Krzyształowicz zastąpił w Tarnowie Wojtowicza
Wojtowicz zaczął w Tarnowie drugi sezon w ekstraklasie, ale już po trzech meczach (porażki) strony się rozeszły. W 4. kolejce zespół był tymczasowy prowadzony przez dotychczasowego asystenta Michała Madejskiego. W poniedziałek (30.10) wieczorem zaprezentowany został nowy trener, który przeprowadził także pierwszy trening z drużyną.
"Naszemu nowemu trenerowi życzymy powodzenia w pracy. Liczymy, że obudzi potencjał drzemiący w naszej drużynie i skieruje ją na właściwe tory, co przyczyni się do znacznej poprawy wyniku sportowego. Jest to kolejny krok w stronę budowania stabilności klubu oraz jego przyszłości" - napisano w oświadczeniu tarnowskiego klubu.
Krzyształowicz ma na koncie kilka sukcesów. Jak będzie w Grupie Azoty Akademii Tarnów?
Krzyształowicz w poprzednim sezonie prowadził w Tauron Lidze E.Leclerc Radomkę Radom, nie przedłużono z nim kontraktu. Wcześniej jako pierwszy trener pracował w latach 2016-2021 w Grocie Budowlanych Łódź. W tym klubie odnosił największe sukcesy, zdobywając:
- wicemistrzostwo Polski (2017, 2019)
- brązowy medal MP (2018)
- Puchar Polski (2018)
- Superpuchar Polski (2107, 2018, 2020)
Ma też doświadczenie z pracą w reprezentacji kobiet - był w sztabie trenera Jacka Nawrockiego.
W Tarnowie czeka do trudne zadanie. Dorobek Żyraf" w czterech kolejkach to zaledwie punkt (z tym, że zawodniczki grały z potentatami ligi - Chemikiem Police i Grotem Budowlanymi). Debiut będzie ogromnym wyzwaniem - Grupa Azoty Akademia zagra w niedzielę (5 listopada) na wyjeździe z aktualnym mistrzem Polski, ŁKS Commercecon Łódź.

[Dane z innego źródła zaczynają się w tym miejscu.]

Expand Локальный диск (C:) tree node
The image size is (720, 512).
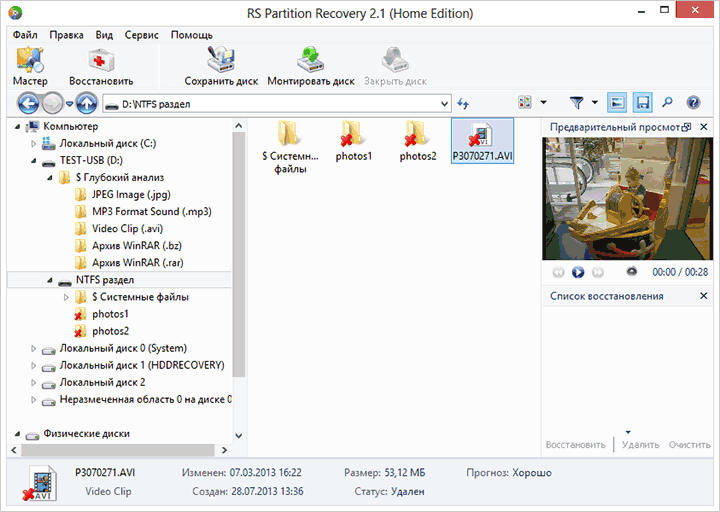pos(34,144)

- Na razie muszę się jeszcze przekonać, jak to wygląda. Z żadną z tych zawodniczek nie miałem wcześniej okazji pracować. Muszę się ich bezpośrednio nauczyć, a trening to najważniejsza rzecz po meczu, gdzie mogę je ocenić - powiedział Krzyształowicz stacji RDN.
- Można mieć swój styl pracy i swoje schematy, ale zawsze trzeba go dostosować do możliwości zawodniczek i w tym momencie chcę to zrobić, ponieważ aktualnie nie będzie zmian personalnych. Wraz ze sztabem będziemy bazować na tym, co mamy dostępne - dodał.